Wat is staatskapitalisme?
Staatskapitalisme is het eigendom en de controle van bedrijven door een soevereine overheid. Het komt vaak voor op de markten voor energie, natuurlijke hulpbronnen en militaire technologie. Veel voorkomende voorbeelden zijn de nationale oliemaatschappijen van Rusland en Venezuela. In sommige vormen opereert de staat beursgenoteerde ondernemingen, terwijl bij andere rassen bedrijven worden gefinancierd die volledig via overheidskanalen worden beheerd en beheerd. Als een hybride vorm van openbare en particuliere ondernemingen blijven de juiste rol en voordelen van staatskapitalisme controversieel.
Bedrijven worden door de overheid zelf geleid in het staatskapitalisme. Ze zijn vaak actief in de energiesector, waar staatscontrole van essentiële minerale of aardoliebronnen leidt tot een enkel nationaal bedrijf zoals Gazprom in Rusland of Aramco in Saoedi-Arabië. Dit maakt de overheid tot een belangrijke marktdeelnemer, niet alleen haar regulator. De staat gebruikt markten om rijkdom te creëren en politieke macht te vergroten, en implementeert vervolgens economische en juridische controle van de industrie om de concurrentie te remmen.

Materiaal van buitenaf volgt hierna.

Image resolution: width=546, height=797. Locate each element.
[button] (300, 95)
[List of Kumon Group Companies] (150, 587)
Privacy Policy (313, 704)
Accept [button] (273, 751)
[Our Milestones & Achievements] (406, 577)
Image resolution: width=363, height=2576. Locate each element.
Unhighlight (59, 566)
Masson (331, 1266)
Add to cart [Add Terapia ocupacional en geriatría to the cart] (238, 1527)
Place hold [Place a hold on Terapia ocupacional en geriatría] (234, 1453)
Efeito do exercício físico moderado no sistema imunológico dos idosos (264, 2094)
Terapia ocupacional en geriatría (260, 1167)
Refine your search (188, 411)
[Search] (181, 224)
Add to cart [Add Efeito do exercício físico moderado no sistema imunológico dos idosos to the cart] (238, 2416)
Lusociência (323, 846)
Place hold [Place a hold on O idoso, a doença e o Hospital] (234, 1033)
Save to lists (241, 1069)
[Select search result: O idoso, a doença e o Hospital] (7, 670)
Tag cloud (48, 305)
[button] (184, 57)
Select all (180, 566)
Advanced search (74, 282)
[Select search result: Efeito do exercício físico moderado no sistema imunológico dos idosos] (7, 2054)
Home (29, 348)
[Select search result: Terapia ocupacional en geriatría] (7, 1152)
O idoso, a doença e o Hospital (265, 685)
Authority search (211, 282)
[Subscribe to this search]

Socialistische staten die de productie of verkoop van goederen op de wereldmarkt controleren, of die een meerderheidsbelang hebben in beursgenoteerde ondernemingen, oefenen kapitalisme uit.
Door handel te drijven op wereldmarkten en te concurreren met multinationale particuliere ondernemingen, nemen staatsbedrijven deel aan de wereldeconomie. Maar in tegenstelling tot hun concurrenten op de vrije markt, zijn ze niet altijd onderworpen aan interne concurrentie en kunnen ze soms monopolies worden. Staatskapitalisme kan het gebruik van overheidsregulering, politie en zelfs militaire bescherming inhouden om de winst te vergroten en om te voorkomen dat particulieren in dezelfde marktsector particuliere concurrentie aangaan. In minder autoritaire landen, met name ontwikkelingslanden zoals India, strekt de door de staat gerunde industrie zich alleen uit tot sectoren die noodzakelijk worden geacht voor defensie of binnenlandse groei en stabiliteit.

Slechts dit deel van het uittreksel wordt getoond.